▶ Task requirements
1 > According to the Danone parental leave article, how many weeks of paid parental bonding leave can Danone North America employees take?
2 > From the Danone parental leave article, return everything from "Danone North America, whose" down to "5,700 U.S. employees.".
3 > List the brands that the Danone parental leave article names as part of Danone North America's portfolio.

▶ Source passage
==============================

Danone North America, whose portfolio of brands include Activia, Dannon, Horizon Organic and YoCrunch, has expanded its parental bonding leave policy to its manufacturing employees, enabling them to take 18 weeks’ paid time off within the first year of the birth or adoption of a child. The company in a Dec. 1 announcement said the benefit is now available to all of the company’s 5,700 U.S. employees.

The policy “is an evolution of the company’s previous practice of providing its frontline manufacturing employees up to 2 weeks of paid leave in addition to allowing the use of paid time off or vacation for such absences,” the company said in a statement.

In pointing out that the initiative is gender neutral, the company noted that the policy recognized that “parenting is a shared responsibility between caregivers” and that it “is intended to create a more equitable workplace and in doing so, challenge traditional assumptions on caregiving and help advance equality for all.”

Childcare and family leave benefits have taken on even more importance during the pandemic with daycare centers closed or operating at reduced capacity and schools closing, opening and then closing again in response to COVID-19. An August survey from the U.S. Chamber of Commerce Foundation reported employers see child care as a barrier to employees’ ability to fully return to work. That barrier has had consequences; 32% of employers said they lost employees due to the pandemic, with half citing child care concerns, according to a Nov. 19 report from the foundation.

The issue is particularly acute for women: A study from Cleo found that women in recent months lost 49% more work time than men and 61% of women said they feel responsible for the majority of caregiving in their partnership, compared to 26% of men. The study also said women are 15% more likely to adjust their hours because of childcare and that a quarter of respondents said they are looking for a new job to “better accommodate their dual role.”

Many employees faced inadequate support for caregiving even before the pandemic. In January, business-to-business review platform Clutch found that a scarcity of child care benefits had caused problems with job performance, turnover and financial hardship.

Managerial training could provide some help, experts have suggested. The Disability Management Employer Coalition (DMEC) said in a July report that managers lack training on the benefits and resources available to caregivers.

The pandemic also prompted paid leave for caregivers for certain COVID-19 related instances. Caregivers at certain employers with fewer than 500 employees received federal support in the Families First Coronavirus Response Act, which provides leave that can be taken to address certain caregiving needs due to COVID-19. However, the federal law is set to expire at the end of the year.

==============================

▶ Information supplied
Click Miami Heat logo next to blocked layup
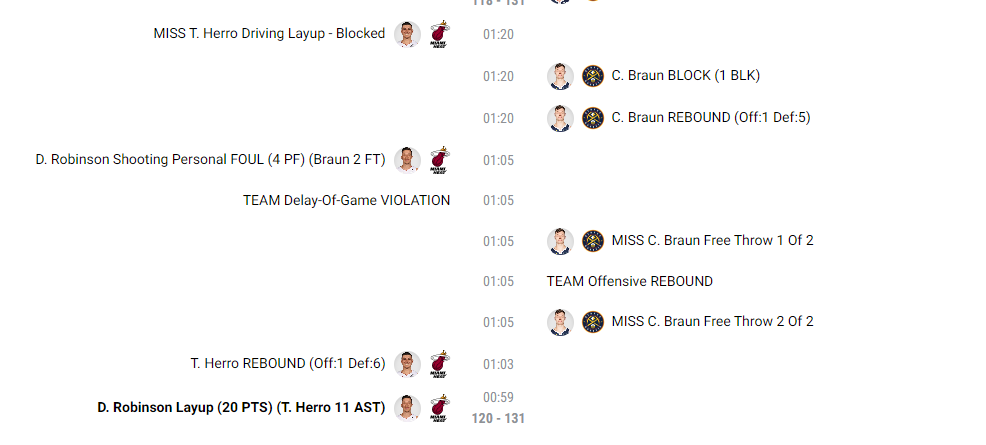(x=440, y=34)
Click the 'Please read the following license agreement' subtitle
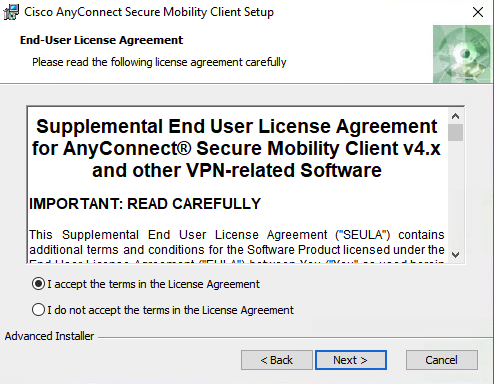This screenshot has height=384, width=494. click(x=159, y=62)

==============================

▶ Responses to the tasks
1 > 18 weeks, within the first year of the birth or adoption of a child.

2 >
Danone North America, whose portfolio of brands include Activia, Dannon, Horizon Organic and YoCrunch, has expanded its parental bonding leave policy to its manufacturing employees, enabling them to take 18 weeks’ paid time off within the first year of the birth or adoption of a child. The company in a Dec. 1 announcement said the benefit is now available to all of the company’s 5,700 U.S. employees.

3 > Activia, Dannon, Horizon Organic, YoCrunch